The major new feature of SC-401 compared to the former SC-400 is the consideration of artificial intelligence. The training teaches you to assess risks related to interactions with Microsoft Copilot and third-party AI tools, apply DLP policies to prompts and responses, audit AI interactions with Microsoft Purview, and detect risky behaviors with insider risk management.

You will discover how to secure AI development environments with DSPM (Data Security Posture Management) for AI, how to protect data in Microsoft Foundry and Copilot Studio, and how to apply retention and eDiscovery controls to AI interactions. These skills have become essential for organizations deploying generative AI while respecting their compliance obligations.

Insider risk management and compliance

Microsoft Purview Insider Risk Management detects suspicious employee behaviors: massive downloads, unusual access, unauthorized sharing of sensitive data. The training teaches you to configure insider risk policies, investigate alerts, and take appropriate corrective actions. Audit, eDiscovery, and retention management complete the compliance and data governance framework.

FAQ

What are the prerequisites for the SC-401 training?

Knowledge in Microsoft 365 security, compliance, and data governance is recommended. Experience with Microsoft Purview or Microsoft information protection tools is an asset.

What is the difference between SC-401 and SC-400?

SC-401 replaces SC-400 and adds dedicated modules for securing data in the context of AI, including protection of interactions with Microsoft Copilot and third-party AI tools. Content on classification, DLP, and insider risk management is also updated.

Is the SC-401, in the training?

The training prepares you for the official Microsoft certification exam, which can be taken after completing the course

Is the training available as a virtual class?

Yes, in-person in Geneva or Lausanne, or as a virtual class with the same MCT certified trainer and the same Microsoft cloud labs.

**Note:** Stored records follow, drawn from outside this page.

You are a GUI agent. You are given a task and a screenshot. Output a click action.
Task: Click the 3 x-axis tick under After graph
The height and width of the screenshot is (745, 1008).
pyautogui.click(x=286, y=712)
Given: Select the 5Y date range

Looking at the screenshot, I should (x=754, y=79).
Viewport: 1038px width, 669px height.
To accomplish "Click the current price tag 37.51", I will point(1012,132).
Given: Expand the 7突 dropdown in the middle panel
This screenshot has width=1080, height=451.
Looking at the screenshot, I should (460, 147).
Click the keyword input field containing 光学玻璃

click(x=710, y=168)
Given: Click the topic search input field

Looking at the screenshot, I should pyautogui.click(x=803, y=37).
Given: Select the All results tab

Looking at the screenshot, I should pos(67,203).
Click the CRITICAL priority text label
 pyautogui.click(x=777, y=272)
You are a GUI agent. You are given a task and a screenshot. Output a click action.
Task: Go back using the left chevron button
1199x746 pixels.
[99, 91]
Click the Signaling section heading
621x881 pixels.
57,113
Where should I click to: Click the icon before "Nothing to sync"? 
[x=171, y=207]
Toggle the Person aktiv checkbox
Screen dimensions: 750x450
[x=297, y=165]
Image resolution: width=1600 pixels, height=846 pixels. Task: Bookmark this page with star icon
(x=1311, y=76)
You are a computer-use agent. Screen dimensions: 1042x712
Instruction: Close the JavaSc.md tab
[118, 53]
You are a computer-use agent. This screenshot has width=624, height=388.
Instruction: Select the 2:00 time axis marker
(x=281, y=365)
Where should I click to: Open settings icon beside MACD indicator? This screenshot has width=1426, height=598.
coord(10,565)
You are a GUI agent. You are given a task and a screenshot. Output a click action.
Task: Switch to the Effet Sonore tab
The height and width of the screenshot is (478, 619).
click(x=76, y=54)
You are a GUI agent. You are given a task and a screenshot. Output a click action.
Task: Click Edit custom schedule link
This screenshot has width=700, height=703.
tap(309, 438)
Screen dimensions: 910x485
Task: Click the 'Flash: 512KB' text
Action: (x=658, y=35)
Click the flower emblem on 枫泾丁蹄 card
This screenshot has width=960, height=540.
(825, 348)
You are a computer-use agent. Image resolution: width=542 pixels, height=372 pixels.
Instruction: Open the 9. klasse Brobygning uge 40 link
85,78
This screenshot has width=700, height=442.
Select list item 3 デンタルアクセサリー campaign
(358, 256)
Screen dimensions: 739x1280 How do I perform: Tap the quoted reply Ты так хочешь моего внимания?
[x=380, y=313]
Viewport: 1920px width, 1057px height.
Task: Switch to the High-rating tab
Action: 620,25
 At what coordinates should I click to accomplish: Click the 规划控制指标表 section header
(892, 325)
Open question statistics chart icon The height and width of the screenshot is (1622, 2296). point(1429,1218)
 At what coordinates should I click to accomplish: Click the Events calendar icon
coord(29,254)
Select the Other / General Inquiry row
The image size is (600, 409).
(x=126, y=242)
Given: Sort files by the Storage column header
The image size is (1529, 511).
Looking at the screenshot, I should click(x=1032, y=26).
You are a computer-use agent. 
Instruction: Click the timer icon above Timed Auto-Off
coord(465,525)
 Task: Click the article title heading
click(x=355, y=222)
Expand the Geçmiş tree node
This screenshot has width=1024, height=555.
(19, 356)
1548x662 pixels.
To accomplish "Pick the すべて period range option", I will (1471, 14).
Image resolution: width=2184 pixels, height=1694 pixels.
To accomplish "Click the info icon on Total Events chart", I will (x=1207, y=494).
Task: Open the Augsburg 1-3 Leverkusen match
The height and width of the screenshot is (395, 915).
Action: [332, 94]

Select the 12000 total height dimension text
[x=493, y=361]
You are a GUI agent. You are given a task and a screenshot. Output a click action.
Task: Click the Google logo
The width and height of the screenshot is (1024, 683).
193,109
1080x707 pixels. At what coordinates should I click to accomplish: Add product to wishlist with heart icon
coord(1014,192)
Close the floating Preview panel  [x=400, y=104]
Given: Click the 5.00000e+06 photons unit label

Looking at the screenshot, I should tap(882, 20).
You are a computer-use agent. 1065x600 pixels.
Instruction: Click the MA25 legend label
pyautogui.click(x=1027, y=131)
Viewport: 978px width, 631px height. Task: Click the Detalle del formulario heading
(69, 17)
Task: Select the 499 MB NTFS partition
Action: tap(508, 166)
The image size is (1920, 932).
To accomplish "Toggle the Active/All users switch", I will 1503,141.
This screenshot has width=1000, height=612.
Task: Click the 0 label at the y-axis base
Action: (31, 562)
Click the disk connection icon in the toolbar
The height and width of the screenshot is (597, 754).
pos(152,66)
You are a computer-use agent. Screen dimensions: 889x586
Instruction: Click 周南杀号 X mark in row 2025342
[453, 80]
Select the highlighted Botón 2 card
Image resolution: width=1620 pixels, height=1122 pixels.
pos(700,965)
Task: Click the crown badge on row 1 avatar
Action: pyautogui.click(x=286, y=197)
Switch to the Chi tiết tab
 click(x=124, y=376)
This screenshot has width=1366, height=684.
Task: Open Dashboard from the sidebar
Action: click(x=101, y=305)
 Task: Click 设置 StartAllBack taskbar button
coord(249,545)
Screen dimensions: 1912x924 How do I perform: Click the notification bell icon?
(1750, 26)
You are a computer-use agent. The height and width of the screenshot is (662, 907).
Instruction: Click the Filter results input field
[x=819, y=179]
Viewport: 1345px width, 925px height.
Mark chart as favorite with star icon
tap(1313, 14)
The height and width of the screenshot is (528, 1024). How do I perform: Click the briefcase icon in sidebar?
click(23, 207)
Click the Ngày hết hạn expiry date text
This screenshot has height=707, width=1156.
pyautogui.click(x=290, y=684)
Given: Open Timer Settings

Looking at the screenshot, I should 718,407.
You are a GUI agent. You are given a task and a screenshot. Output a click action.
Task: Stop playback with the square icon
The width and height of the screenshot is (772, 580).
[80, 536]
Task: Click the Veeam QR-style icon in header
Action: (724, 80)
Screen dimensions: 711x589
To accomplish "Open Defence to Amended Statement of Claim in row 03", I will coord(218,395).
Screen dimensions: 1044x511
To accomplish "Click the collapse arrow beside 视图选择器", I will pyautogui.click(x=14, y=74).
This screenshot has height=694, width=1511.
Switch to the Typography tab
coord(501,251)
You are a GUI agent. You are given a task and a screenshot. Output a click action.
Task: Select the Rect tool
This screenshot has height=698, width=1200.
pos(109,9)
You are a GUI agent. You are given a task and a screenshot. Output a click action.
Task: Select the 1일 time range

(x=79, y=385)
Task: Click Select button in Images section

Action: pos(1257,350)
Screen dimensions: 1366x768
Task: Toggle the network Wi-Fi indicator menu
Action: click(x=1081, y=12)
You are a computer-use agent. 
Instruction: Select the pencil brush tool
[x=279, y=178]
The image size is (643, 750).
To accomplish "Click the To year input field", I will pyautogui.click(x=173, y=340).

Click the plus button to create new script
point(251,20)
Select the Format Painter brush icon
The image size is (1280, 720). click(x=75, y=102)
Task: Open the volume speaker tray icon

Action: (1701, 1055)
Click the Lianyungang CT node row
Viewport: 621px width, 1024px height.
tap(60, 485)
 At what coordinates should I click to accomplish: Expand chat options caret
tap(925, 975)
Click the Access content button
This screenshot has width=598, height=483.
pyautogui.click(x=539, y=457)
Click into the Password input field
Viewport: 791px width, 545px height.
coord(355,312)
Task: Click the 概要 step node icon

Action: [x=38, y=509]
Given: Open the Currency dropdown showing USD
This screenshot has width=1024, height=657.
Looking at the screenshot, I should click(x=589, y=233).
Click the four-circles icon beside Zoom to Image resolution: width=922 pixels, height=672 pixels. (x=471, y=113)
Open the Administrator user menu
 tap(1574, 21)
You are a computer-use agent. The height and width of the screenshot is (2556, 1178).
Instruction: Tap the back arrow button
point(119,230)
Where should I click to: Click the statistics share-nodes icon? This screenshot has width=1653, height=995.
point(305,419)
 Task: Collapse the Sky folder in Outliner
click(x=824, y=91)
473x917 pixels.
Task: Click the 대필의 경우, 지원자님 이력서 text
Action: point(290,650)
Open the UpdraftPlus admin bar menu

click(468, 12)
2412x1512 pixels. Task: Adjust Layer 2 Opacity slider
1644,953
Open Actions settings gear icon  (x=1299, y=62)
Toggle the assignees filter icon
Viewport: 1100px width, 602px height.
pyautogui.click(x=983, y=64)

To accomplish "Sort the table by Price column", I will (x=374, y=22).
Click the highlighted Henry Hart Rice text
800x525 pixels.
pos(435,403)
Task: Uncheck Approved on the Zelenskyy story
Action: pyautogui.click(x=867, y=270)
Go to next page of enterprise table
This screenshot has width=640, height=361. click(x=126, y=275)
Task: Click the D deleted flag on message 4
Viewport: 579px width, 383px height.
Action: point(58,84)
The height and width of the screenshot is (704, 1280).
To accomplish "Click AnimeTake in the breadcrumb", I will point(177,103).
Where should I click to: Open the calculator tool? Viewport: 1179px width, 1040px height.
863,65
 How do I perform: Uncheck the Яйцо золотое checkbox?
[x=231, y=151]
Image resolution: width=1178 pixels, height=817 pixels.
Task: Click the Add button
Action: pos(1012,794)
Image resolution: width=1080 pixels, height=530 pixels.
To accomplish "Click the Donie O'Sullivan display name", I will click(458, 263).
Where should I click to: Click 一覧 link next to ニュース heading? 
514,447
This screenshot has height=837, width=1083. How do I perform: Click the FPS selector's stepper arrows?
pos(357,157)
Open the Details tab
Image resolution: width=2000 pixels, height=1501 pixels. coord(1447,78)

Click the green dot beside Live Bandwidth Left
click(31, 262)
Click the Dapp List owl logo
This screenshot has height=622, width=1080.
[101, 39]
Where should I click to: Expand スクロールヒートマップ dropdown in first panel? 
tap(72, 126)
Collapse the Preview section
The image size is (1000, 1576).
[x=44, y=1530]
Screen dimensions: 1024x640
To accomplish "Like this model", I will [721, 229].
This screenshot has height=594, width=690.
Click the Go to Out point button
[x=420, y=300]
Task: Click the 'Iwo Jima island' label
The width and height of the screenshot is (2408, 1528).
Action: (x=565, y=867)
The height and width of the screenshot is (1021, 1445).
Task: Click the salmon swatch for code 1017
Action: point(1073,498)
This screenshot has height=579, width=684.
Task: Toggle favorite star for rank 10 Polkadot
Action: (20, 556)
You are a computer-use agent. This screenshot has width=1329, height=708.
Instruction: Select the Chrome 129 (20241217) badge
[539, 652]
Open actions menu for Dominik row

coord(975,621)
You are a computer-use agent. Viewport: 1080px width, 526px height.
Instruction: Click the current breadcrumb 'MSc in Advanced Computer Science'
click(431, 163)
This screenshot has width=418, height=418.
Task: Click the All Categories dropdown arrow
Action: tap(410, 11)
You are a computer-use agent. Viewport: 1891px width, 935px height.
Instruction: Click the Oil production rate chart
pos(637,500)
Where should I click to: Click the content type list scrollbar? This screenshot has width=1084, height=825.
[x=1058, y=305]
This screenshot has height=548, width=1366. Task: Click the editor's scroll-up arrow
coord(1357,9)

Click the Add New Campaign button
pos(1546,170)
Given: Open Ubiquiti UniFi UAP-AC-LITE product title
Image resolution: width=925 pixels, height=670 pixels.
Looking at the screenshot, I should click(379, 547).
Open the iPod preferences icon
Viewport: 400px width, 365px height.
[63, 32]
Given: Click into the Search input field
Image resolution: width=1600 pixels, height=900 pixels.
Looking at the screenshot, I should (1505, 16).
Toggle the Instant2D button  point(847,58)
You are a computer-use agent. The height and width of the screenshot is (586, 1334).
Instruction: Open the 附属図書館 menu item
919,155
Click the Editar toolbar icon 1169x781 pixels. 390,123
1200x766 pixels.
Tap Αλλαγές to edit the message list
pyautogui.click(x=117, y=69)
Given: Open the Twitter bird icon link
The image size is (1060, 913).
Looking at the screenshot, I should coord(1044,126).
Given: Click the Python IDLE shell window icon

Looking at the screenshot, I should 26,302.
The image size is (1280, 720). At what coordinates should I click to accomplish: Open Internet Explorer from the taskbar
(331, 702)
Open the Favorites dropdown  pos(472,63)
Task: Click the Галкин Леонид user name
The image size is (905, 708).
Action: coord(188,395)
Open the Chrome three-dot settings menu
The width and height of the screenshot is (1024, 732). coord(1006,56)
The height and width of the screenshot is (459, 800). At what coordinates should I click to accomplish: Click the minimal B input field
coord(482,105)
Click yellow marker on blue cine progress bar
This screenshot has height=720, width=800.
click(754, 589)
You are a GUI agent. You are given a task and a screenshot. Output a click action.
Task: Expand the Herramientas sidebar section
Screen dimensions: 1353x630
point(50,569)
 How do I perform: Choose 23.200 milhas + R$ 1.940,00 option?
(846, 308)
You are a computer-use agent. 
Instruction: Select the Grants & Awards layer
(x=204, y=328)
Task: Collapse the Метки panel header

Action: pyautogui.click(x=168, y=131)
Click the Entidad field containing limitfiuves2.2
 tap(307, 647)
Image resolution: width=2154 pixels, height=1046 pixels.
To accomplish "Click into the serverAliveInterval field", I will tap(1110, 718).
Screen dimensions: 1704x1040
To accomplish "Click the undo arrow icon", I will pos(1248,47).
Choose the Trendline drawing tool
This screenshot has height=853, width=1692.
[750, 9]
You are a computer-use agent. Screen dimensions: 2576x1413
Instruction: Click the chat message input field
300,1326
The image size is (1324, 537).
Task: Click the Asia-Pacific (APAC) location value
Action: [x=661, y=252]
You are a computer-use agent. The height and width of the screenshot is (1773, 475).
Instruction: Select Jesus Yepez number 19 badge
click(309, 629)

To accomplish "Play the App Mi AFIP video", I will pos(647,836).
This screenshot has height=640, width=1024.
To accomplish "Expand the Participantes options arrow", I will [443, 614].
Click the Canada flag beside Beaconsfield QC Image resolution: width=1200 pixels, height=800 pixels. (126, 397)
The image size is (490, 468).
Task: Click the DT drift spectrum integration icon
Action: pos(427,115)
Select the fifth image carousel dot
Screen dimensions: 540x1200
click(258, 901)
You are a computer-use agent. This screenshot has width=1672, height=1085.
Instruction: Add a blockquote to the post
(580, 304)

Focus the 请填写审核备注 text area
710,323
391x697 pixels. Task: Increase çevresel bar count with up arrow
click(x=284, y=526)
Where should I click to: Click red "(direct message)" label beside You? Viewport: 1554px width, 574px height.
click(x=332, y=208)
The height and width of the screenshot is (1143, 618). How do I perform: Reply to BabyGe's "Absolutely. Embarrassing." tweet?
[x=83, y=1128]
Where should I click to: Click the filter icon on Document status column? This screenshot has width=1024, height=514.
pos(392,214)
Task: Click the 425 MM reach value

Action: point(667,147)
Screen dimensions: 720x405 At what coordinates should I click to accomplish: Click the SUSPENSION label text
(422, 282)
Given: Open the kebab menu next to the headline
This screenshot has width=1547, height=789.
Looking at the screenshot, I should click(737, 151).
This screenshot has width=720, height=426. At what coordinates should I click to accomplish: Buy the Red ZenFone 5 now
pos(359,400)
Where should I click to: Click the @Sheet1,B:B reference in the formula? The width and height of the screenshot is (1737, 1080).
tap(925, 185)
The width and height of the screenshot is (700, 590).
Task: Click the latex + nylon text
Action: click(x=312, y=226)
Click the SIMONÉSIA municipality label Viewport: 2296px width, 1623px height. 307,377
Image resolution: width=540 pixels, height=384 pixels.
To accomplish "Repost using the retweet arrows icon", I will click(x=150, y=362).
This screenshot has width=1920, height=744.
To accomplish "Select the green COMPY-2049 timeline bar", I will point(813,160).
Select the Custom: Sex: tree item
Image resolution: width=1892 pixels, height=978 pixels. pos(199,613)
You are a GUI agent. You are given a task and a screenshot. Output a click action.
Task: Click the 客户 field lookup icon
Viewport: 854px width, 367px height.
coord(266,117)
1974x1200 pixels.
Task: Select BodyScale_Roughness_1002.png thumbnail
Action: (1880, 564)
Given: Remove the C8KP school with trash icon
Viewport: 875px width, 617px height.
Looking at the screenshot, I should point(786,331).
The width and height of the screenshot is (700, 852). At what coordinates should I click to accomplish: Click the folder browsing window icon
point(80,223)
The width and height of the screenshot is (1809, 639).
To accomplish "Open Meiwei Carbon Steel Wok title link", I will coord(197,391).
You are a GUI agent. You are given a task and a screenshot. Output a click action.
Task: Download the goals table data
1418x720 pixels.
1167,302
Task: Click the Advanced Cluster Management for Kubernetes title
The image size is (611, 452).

Who is the SC-401 certification for?

For information security administrators, compliance officers, data protection specialists, and Microsoft 365 administrators in charge of sensitive data governance.

How does SC-401 fit into the Microsoft security path?

SC-401 is complementary to SC-200 (security operations) and SC-300 (identity and access). Together, these three associate-level certifications cover the pillars of Microsoft security and constitute the recommended foundation before SC-100 (Cybersecurity Architect).